__Aufgaben und Übungen__:
1. Schreiben Sie aus dem Text über den Streit im Südchinesischen Meer alles von „Kontrolle über das“ bis hinunter zu „das Südchinesische Meer.“ ab.
2. Wann und wie veröffentlichte die chinesische Regierung laut dem Text über den Streit im Südchinesischen Meer die 9-Punkte Linie zum ersten Mal?
3. Wie könnte der Text über den Streit im Südchinesischen Meer weitergehen? Führen Sie ihn nach seinem letzten Satz fort.

__Textauszug__:
>>>>

Im internationalen Kontext bindet Vietnam pro-aktiv geostrategische Partner wie Indien, Russland, Japan und die Vereinigten Staaten in die ASEAN-Strukturen ein. Insbesondere Vietnam drängt im Rahmen der DOC auf die schnelle Verabschiedung des verbindlichen regionalen Verhaltenskodex. Vietnam bevorzugt nach wie vor die Internationalisierung des Konflikts und steht damit konträr zu der von China bevorzugten bilateralen Lösung der Territorialstreitigkeiten.

China

Auf dem Kongress der Kommunistischen Partei Chinas im November 2012 sprach der ehemalige Staatspräsident Hu Jintao öffentlich über Chinas Ambitionen . China rechtfertigt seine unliebsamen Aktionen mit der Verteidigung seiner Souveränität. Chinas Territorialansprüche sind ebenfalls unverhandelbar, weil historisch bedingt. Die favorisierte 9-Punkte Linie entspricht nicht den Richtlinien des SRÜ und wird von den anderen Staaten nicht anerkannt . Die 9-Punkte Linie umfasst mehr als 80 Prozent des gesamten Südchinesischen Meeres und beschneidet die Territorialansprüche von Vietnam, den Philippinen, Malaysia und Brunei. Die chinesische Regierung veröffentlichte die Linie erstmals in einem Schreiben an den Generalsekretär der Vereinten Nationen in 2009.

Kontrolle über das Südchinesische Meer ist von großer Bedeutung für China: Die Spratly-Inseln stellen aufgrund ihrer geographischen Lage einen strategisch wichtigen Militärstützpunkt dar. Die vermuteten Öl- und Gasverkommen im Südchinesischen Meer könnten für China Energiesicherheit sowie effiziente Seehandelsrouten bedeuten. Ein Großteil des chinesischen Handels sowie 80 Prozent der chinesischen Ölimporte passieren das Südchinesische Meer.

Es ist daher zu bezweifeln, dass Chinas Aggressionen tatsächlich auf das dezentrale Handeln der Verwaltungen zurückzuführen sind. Es ist wenig nachvollziehbar, dass die neuen Landkarten in den chinesischen Pässen, das Durchtrennen der vietnamesischen Forschungskabel und die neuen Sicherheitsregeln der Hainan Provinz Entscheidungen von eigenständig agierenden Provinzbehörden waren. Auf gleiche Weise wird argumentiert, dass die für Meeresüberwachung zuständige Behörde, China Marine Surveillance Agency‚ im Scarborough-Riff-Fall 2012 Entscheidungen ohne Rücksprache mit Peking getroffen haben will.

Der Konflikt um das Scarborough-Riff drohte im Sommer 2012 zu eskalieren: Nachdem China das Riff in Besitz genommen und den Philippinen Zugang zu dem Gebiet untersagt hatte, nahm ein philippinisches Kriegsschiff acht chinesische Fischerboote nahe dem Riff mit der Begründung des illegalen Fischfangs in philippinischem Hoheitsgebiet fest.

<<<<

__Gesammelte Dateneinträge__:
>>>>

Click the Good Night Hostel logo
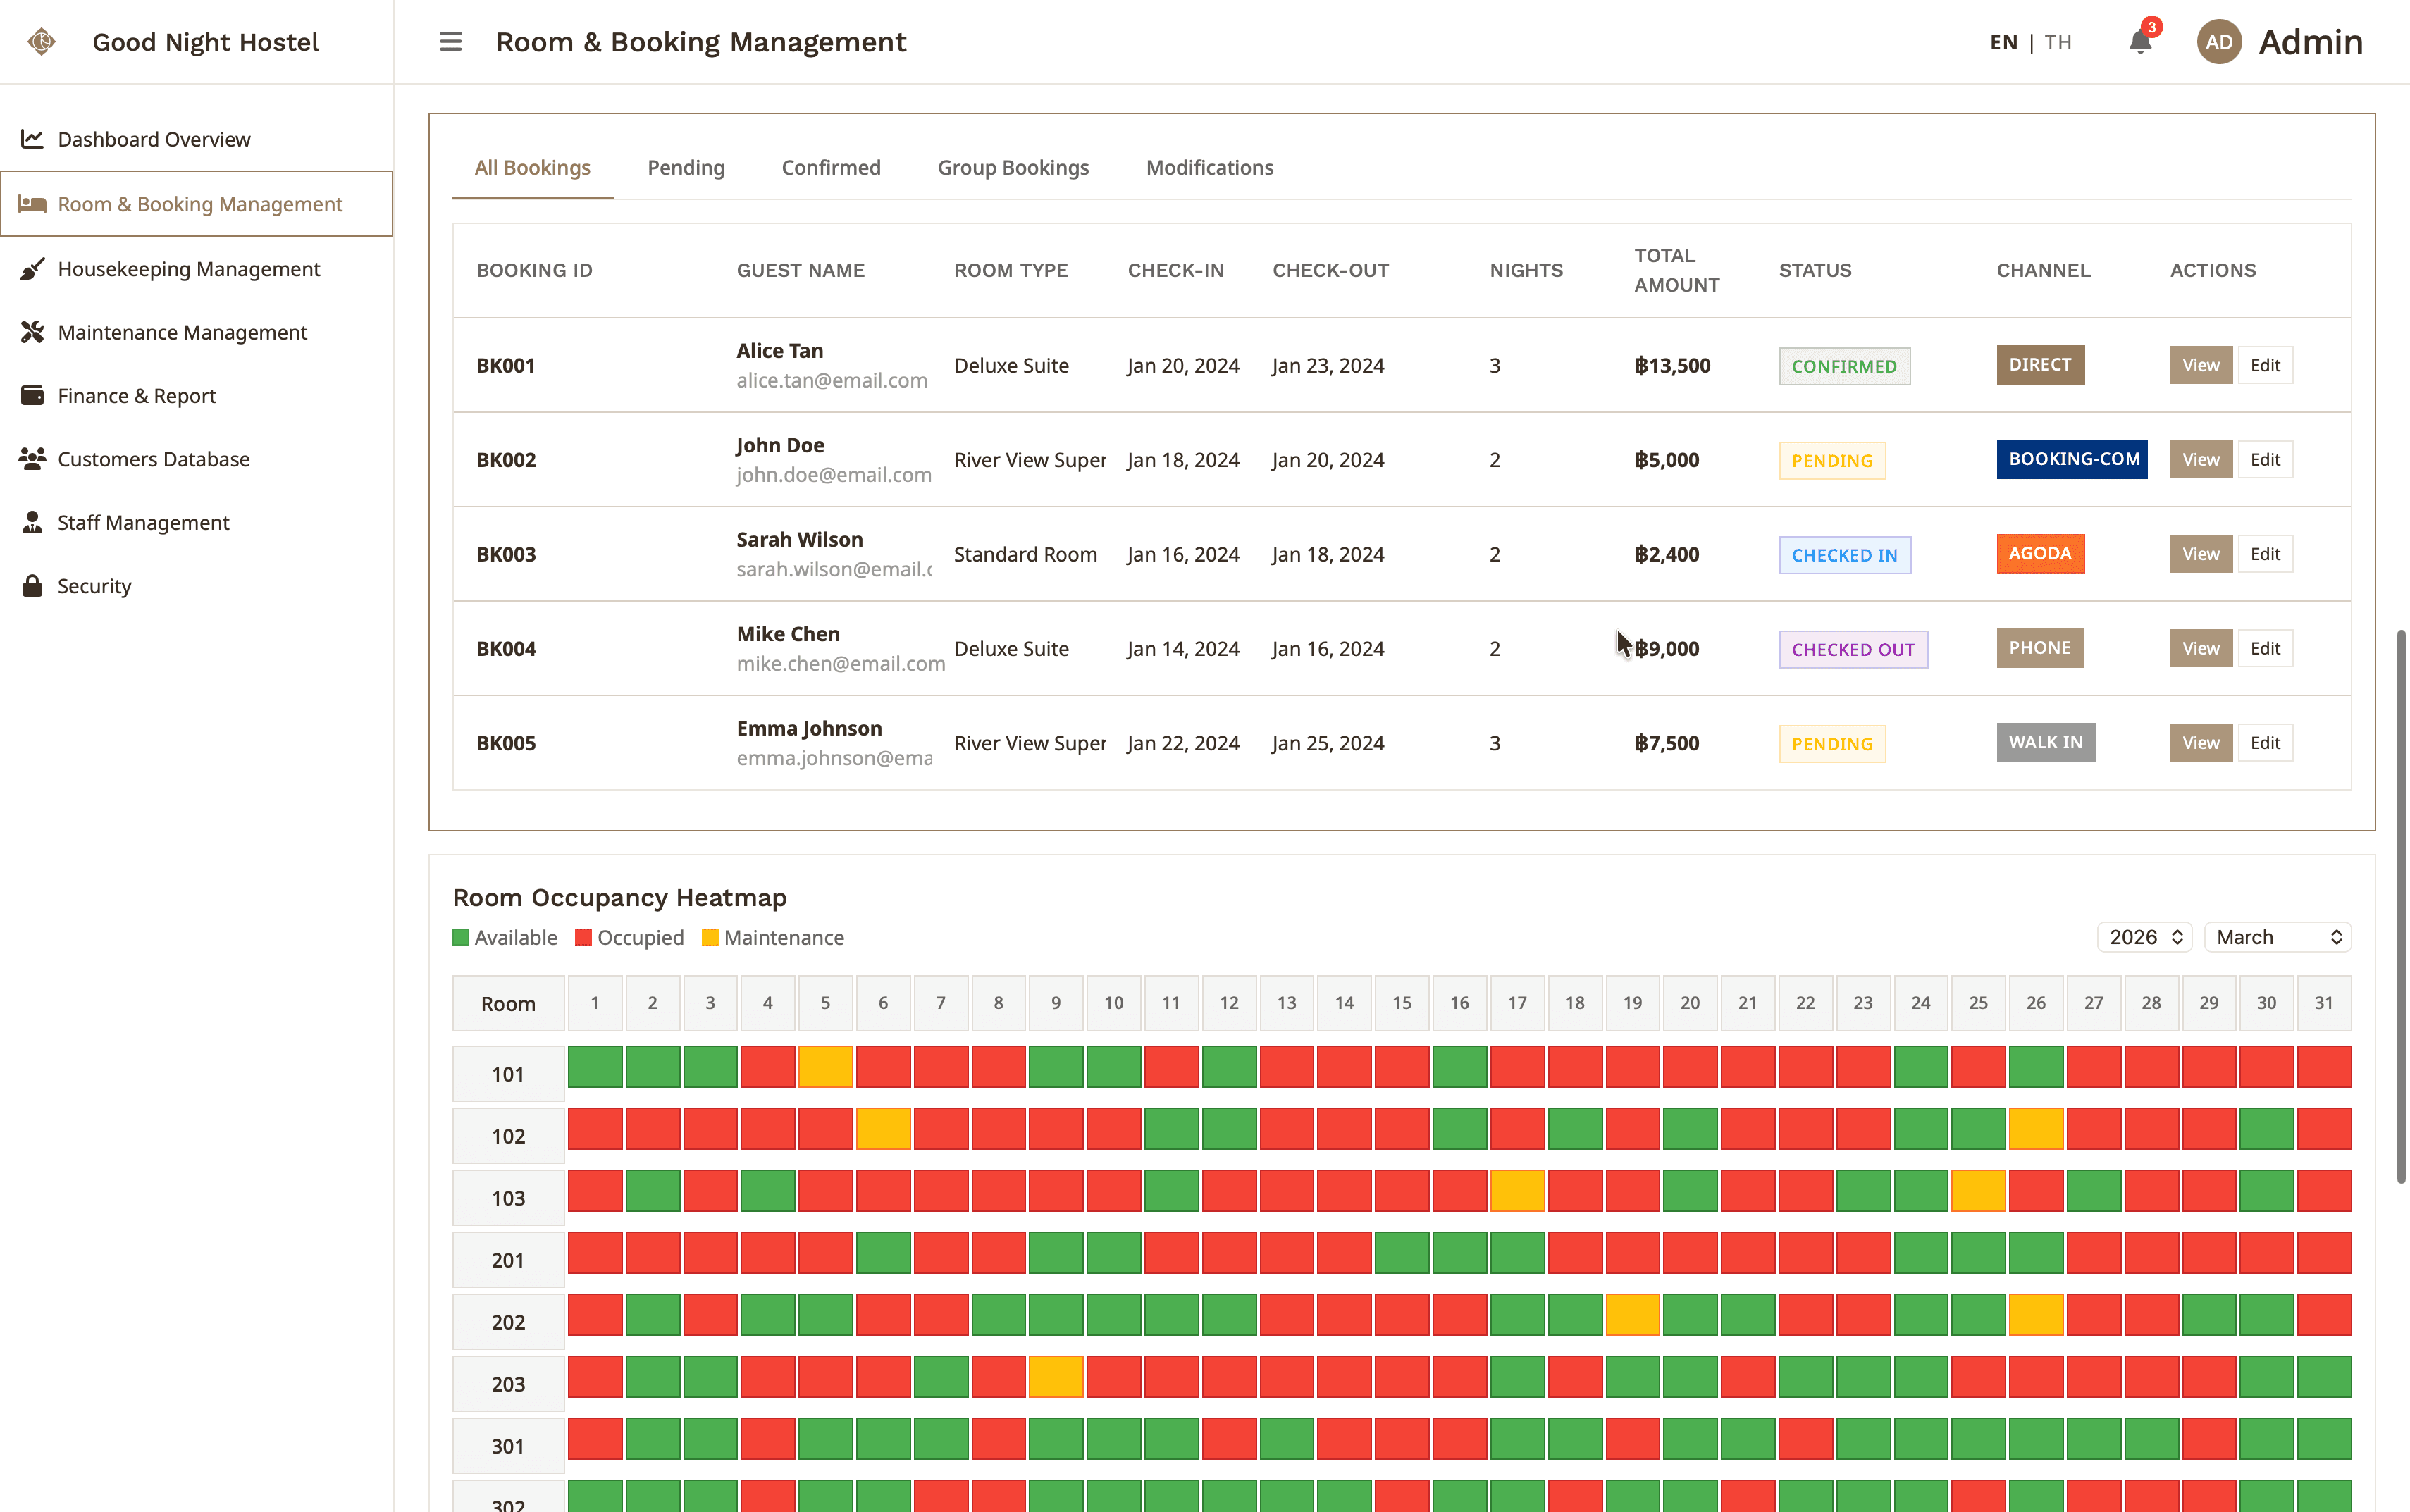The height and width of the screenshot is (1512, 2410). (x=41, y=42)
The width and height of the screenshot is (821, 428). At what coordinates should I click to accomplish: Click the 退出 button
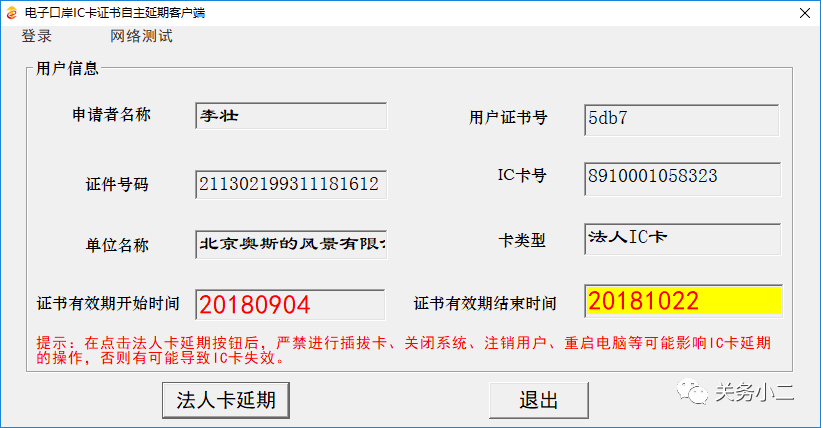[x=539, y=400]
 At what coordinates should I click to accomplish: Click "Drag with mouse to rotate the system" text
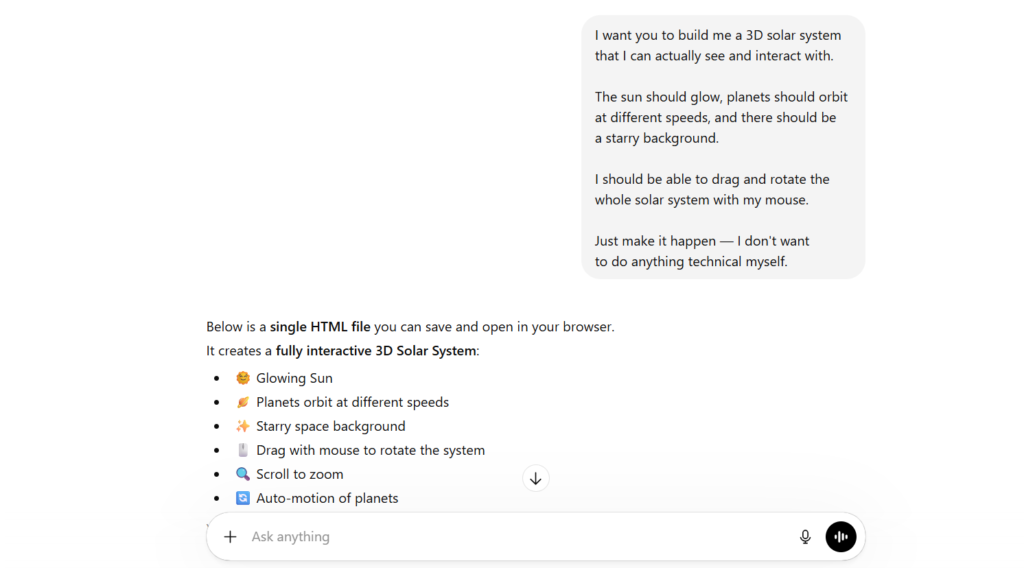(370, 450)
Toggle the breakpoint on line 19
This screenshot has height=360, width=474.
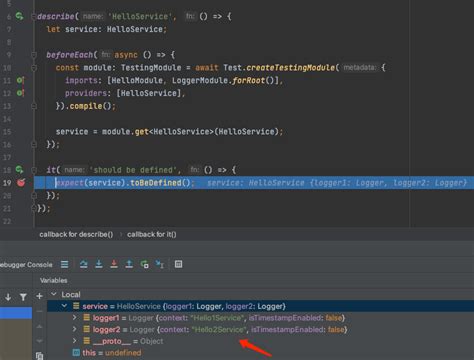pos(21,183)
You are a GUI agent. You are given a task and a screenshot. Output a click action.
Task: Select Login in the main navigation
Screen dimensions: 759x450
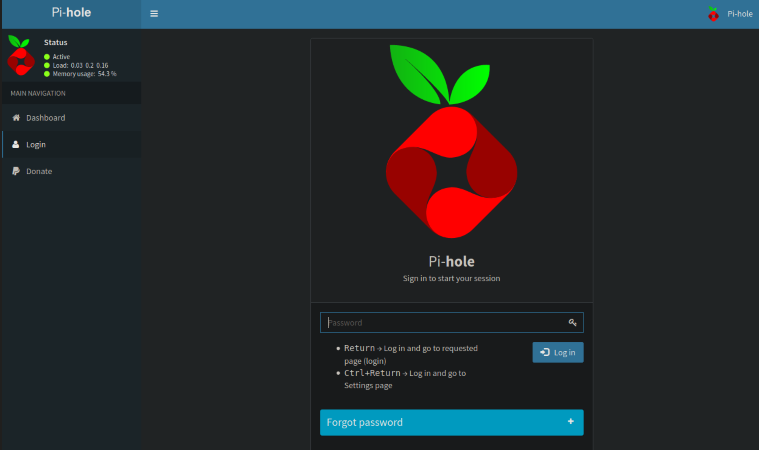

<<<<

__Lösungen je Aufgabe__:
1.
Kontrolle über das Südchinesische Meer ist von großer Bedeutung für China: Die Spratly-Inseln stellen aufgrund ihrer geographischen Lage einen strategisch wichtigen Militärstützpunkt dar. Die vermuteten Öl- und Gasverkommen im Südchinesischen Meer könnten für China Energiesicherheit sowie effiziente Seehandelsrouten bedeuten. Ein Großteil des chinesischen Handels sowie 80 Prozent der chinesischen Ölimporte passieren das Südchinesische Meer.

2. 2009, in einem Schreiben an den Generalsekretär der Vereinten Nationen.

3.
Die Vereinigten Staaten von Amerika

Nachdem die ehemalige Außenministerin der Vereinigten Staaten, Hillary Clinton, im Juli 2010 während des 17. ASEAN-Gipfeltreffens in Hanoi bekannt gab, dass die Vereinigten Staaten ein nationales Interesse am Südchinesischen Meer hätten , wurde das Land zunehmend in den Konflikt involviert. Obwohl die Vereinigten Staaten keine Territorialansprüche in dem Gebiet haben, lehnen sie jedoch die umfassenden Besitzansprüche Chinas ab und sehen das Gebiet als ‚Hohe See‘ an. Im Kerninteresse der Vereinigten Staaten liegt die Aufrechterhaltung der freien Schifffahrt, der regionalen Stabilität und der internationalen Normen. Da fast die Hälfte des amerikanischen Welthandels das Südchinesische Meer passiert, ist die freie Schifffahrt von großer Bedeutung für die amerikanische Wirtschaft. Strategisch gesehen ist eine amerikanische Präsenz im Südchinesischen Meer unerlässlich. Das jedoch führt unweigerlich zu einer Polarisierung der Region zwischen den beiden Großmächten.

Die Perspektiven:

Schlichtung per Gericht?

Am 22. Januar 2013 beantragten die Philippinen ein Vermittlungsverfahren vor dem Internationalen Seegerichtshof in Hamburg, um den Konflikt mit China und die Legalität der 9-Punkte Line zu klären. Artikel 287 des SRÜ bietet die Möglichkeit, Streitigkeiten um maritime Hoheitsrechte und um die Auslegung des Übereinkommens durch ein Schiedsgericht zu lösen, dessen Entscheidung bindend ist. Obwohl China seine Teilnahme an dem Verfahren offiziell zurückgewiesen hat, kann der Prozess auch ohne dessen Anwesenheit stattfinden. Würde das Schiedsgericht die Seezonen der Philippinen anerkennen und die chinesische Besetzung von ‚trockenfallenden Erhebungen‘ als illegal erklären, wäre nicht nur Chinas 9-Punkte Linie nichtig, sondern auch das Argument der unbestreitbaren Souveränität. Die rechtlichen Positionen der Konfliktparteien wären auf Grund der Entscheidung gefestigt. Noch prüft das Gericht seine Zuständigkeit in diesem Fall.

Durchbruch für den Verhaltenskodex?

Hoffnungen auf eine Lösung der Konflikte im Südchinesischen Meer blieben bis zum jüngsten ASEAN-Gipfeltreffen 2013 gering. Politische Entscheidungsträger und Wissenschaftler behaupten, dass China wirtschaftlichen Druck auf kleinere ASEAN-Mitgliedstaaten wie Kambodscha, Laos und Myanmar ausübt. Laut Jaswant Singh, ehemaliger Finanz-, Außen- und Verteidigungsminister Indiens, ordnen einige ASEAN-Staaten ihre nationalen Interessen sowie ihre ASEAN-Ambitionen Chinas Interessen unter. Dies hatte zu einer starken Spaltung innerhalb der ASEAN geführt. Auf dem ASEAN-Gipfel 2012 wurde erstmals keine Abschlusserklärung abgegeben, da es für den vietnamesischen und philippinischen Wunsch nach Erwähnung des Scarborough-Riff-Vorfalls in der Erklärung keine Mehrheit gab.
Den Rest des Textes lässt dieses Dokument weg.